**Source document**
——

This
is a Black Bear
Really...and it's not just another albino.
Of course...I think that "Black bear" is a silly name for Ursus americanus anyway. While most "Black bears" are actually black, there are sections of North America where up to 60% of them are brown. These "Cinnamon" bears are born frequently into litters containing black cubs also. White spots turn up occasionally on the chest of either color phase.
But black and brown aren't the only color schemes that the black bear is offered in. In the glaciers of the Saint Elias mountain range in southeastern Alaska, there is a bluish color phase known as...understandably...the "Glacier" bear. The blue bears have become increasingly rare because, it is thought, of interbreeding with the more common brown and black color phases.
The most bizarre and
interesting color phase, though, is the one shown here...the Kermode
bear. This bear was first described to science in 1905 by Dr.
William Hornaday of the New York Zoo. He considered them a separate
species and named them Ursus kermodei after a Canadian
colleague, Francis Kermode, who had worked tirelessly to secure
specimens and information. It wasn't until 1928 that the Kermode
bear was re-classified as a geographic race of the "Black
bear".
U. a. kermodei is only found in three small, isolated, pockets on the Pacific coast of British Columbia. Most of the bears are your standard, run-of-the-mill, no frills, black. Other Kermodes can be reddish, gray, yellow, or even orange...but about one in ten show the cream/white "spirit bear" coloration. In the Tsimshian language, these bears are known as "Moksgm'ol".

——

**Collected data entries**
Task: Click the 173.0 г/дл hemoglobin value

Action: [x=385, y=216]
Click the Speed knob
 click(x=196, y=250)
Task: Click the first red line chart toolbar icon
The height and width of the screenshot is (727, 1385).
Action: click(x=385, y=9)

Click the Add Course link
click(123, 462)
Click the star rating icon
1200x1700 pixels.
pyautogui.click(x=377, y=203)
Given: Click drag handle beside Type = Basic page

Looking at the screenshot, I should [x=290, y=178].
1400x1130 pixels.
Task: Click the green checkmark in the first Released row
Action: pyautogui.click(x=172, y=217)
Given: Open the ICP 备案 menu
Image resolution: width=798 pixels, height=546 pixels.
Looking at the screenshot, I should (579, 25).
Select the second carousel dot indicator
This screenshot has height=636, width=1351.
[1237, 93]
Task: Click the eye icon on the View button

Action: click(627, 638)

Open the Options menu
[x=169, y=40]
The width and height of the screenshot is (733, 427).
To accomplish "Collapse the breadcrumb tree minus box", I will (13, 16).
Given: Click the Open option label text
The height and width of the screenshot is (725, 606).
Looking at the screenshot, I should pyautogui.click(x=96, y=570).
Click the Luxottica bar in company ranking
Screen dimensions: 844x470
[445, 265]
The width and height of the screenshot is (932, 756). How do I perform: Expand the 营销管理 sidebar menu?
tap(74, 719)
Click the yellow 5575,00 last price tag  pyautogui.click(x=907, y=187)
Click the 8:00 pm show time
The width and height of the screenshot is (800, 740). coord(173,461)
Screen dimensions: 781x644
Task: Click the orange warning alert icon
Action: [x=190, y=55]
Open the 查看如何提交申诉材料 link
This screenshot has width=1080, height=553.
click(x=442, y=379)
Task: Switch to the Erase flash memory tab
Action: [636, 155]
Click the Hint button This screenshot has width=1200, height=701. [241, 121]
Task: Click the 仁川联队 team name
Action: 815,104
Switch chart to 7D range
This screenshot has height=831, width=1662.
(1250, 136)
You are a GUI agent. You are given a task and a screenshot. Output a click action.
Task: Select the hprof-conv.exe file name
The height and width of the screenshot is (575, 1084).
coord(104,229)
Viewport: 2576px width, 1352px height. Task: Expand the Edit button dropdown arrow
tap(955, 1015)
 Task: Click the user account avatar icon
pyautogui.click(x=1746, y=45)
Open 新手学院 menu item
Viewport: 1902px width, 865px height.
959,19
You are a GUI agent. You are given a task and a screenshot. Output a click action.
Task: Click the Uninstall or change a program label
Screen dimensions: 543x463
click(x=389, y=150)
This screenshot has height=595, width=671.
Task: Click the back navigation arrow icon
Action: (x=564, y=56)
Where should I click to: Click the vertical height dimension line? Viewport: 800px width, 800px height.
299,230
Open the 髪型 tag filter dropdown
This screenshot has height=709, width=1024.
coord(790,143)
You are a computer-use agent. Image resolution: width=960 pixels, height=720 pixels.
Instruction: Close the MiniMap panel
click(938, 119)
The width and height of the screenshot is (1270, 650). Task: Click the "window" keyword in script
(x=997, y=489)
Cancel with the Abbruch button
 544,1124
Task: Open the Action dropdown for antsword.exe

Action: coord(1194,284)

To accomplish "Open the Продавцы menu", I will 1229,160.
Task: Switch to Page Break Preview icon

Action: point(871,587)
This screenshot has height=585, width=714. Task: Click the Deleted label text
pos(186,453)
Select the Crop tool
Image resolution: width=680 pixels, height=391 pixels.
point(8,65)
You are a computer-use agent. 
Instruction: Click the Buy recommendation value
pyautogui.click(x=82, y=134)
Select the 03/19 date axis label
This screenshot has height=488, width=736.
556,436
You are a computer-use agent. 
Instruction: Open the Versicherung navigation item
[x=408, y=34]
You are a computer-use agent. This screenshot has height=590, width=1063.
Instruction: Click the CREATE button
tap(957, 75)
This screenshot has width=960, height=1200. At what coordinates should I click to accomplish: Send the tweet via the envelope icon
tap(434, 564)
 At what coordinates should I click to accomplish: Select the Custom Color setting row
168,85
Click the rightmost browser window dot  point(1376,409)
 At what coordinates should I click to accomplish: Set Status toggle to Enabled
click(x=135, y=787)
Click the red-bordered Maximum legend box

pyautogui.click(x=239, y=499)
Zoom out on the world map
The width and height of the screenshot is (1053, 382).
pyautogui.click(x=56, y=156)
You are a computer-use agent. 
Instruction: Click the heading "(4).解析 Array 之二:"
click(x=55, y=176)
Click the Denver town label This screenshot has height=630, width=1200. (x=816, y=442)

——

**What you should do**
Write out the full text about black bear color phases word for word, from its first line to its last.

**Response**
This
is a Black Bear
Really...and it's not just another albino.
Of course...I think that "Black bear" is a silly name for Ursus americanus anyway. While most "Black bears" are actually black, there are sections of North America where up to 60% of them are brown. These "Cinnamon" bears are born frequently into litters containing black cubs also. White spots turn up occasionally on the chest of either color phase.
But black and brown aren't the only color schemes that the black bear is offered in. In the glaciers of the Saint Elias mountain range in southeastern Alaska, there is a bluish color phase known as...understandably...the "Glacier" bear. The blue bears have become increasingly rare because, it is thought, of interbreeding with the more common brown and black color phases.
The most bizarre and
interesting color phase, though, is the one shown here...the Kermode
bear. This bear was first described to science in 1905 by Dr.
William Hornaday of the New York Zoo. He considered them a separate
species and named them Ursus kermodei after a Canadian
colleague, Francis Kermode, who had worked tirelessly to secure
specimens and information. It wasn't until 1928 that the Kermode
bear was re-classified as a geographic race of the "Black
bear".
U. a. kermodei is only found in three small, isolated, pockets on the Pacific coast of British Columbia. Most of the bears are your standard, run-of-the-mill, no frills, black. Other Kermodes can be reddish, gray, yellow, or even orange...but about one in ten show the cream/white "spirit bear" coloration. In the Tsimshian language, these bears are known as "Moksgm'ol".